▶ **Exercise brief**:
Go through the lines below and copy each one that holds the string "will".

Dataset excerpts
__________

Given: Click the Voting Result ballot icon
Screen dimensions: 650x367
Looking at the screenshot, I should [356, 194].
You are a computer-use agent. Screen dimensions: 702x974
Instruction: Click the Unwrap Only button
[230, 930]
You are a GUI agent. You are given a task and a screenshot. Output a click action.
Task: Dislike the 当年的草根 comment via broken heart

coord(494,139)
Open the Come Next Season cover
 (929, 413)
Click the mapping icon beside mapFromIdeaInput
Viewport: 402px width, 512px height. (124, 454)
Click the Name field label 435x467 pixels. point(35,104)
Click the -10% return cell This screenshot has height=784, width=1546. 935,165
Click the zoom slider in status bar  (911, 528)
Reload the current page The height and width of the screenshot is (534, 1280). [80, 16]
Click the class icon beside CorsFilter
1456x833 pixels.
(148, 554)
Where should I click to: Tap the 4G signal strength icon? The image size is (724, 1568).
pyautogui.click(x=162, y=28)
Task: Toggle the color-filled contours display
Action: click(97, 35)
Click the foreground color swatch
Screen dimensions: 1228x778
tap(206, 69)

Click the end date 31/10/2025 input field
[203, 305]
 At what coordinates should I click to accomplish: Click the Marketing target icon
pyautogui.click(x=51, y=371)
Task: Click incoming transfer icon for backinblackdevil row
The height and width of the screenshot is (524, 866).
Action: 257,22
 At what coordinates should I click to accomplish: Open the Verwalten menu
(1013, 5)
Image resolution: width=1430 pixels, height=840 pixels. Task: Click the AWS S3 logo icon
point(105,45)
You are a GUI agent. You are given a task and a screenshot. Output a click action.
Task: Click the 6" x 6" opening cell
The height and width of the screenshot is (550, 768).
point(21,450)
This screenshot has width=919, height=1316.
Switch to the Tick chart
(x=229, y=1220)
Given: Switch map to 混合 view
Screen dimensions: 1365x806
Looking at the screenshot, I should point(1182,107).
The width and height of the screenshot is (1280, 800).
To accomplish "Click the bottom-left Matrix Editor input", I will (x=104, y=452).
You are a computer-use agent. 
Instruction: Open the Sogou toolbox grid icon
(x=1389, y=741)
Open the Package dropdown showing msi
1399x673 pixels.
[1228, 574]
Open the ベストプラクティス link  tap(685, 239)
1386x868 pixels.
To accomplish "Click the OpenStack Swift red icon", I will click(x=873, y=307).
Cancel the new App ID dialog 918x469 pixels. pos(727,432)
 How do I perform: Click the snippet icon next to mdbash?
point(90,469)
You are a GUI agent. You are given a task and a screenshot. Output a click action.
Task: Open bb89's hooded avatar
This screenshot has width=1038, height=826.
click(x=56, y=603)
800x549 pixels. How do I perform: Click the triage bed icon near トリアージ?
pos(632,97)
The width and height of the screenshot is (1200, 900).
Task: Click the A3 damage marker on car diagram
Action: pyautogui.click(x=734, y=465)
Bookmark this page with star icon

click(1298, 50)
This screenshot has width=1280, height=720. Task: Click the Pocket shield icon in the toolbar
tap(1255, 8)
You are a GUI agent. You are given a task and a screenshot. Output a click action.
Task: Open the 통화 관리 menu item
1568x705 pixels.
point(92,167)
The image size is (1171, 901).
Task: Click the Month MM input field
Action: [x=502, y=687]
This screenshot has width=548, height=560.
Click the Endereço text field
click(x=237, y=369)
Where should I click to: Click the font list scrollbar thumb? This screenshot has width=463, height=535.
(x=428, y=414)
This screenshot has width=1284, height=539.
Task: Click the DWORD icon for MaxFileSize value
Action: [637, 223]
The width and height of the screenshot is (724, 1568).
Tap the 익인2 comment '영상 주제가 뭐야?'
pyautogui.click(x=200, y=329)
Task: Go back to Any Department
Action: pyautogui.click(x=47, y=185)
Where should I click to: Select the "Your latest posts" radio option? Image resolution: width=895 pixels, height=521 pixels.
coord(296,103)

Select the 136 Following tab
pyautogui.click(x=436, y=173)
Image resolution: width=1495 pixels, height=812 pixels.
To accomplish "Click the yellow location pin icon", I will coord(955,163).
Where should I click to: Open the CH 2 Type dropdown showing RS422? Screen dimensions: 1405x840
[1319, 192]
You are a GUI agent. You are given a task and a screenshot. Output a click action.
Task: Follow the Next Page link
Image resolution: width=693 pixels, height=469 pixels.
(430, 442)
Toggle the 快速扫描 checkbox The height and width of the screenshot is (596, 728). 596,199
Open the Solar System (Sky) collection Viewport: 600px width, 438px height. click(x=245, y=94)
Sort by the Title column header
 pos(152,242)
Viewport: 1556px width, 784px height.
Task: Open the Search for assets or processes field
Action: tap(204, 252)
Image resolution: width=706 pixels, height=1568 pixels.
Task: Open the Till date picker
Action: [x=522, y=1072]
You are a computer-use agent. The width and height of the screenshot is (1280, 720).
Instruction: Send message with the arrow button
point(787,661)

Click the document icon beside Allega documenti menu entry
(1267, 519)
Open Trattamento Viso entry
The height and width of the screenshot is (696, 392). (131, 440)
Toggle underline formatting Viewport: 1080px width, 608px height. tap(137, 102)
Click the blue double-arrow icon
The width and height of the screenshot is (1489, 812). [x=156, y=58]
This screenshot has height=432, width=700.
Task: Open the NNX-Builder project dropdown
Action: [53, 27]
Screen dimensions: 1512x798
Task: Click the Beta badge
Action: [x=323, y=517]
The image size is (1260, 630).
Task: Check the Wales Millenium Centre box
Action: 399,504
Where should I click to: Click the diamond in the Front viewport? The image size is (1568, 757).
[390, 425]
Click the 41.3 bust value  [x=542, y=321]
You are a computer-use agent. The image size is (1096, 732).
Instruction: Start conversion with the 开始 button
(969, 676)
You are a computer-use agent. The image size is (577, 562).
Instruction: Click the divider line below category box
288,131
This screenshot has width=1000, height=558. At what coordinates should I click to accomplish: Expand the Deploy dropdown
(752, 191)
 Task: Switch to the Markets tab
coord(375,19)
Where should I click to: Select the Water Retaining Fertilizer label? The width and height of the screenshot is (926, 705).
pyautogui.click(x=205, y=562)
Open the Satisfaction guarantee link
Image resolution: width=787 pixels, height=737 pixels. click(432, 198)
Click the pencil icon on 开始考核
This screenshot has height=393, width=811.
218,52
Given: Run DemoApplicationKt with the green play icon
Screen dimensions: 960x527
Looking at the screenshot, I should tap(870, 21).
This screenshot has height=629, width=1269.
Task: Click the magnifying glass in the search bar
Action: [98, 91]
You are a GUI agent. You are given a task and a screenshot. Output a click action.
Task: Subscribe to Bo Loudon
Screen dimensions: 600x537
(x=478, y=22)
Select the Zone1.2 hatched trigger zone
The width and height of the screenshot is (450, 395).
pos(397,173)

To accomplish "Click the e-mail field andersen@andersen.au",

__________

▶ **Answer section**:
To accomplish "Click the bottom-left Matrix Editor input", I will (x=104, y=452).
To accomplish "Click the OpenStack Swift red icon", I will click(x=873, y=307).
To accomplish "Click the yellow location pin icon", I will coord(955,163).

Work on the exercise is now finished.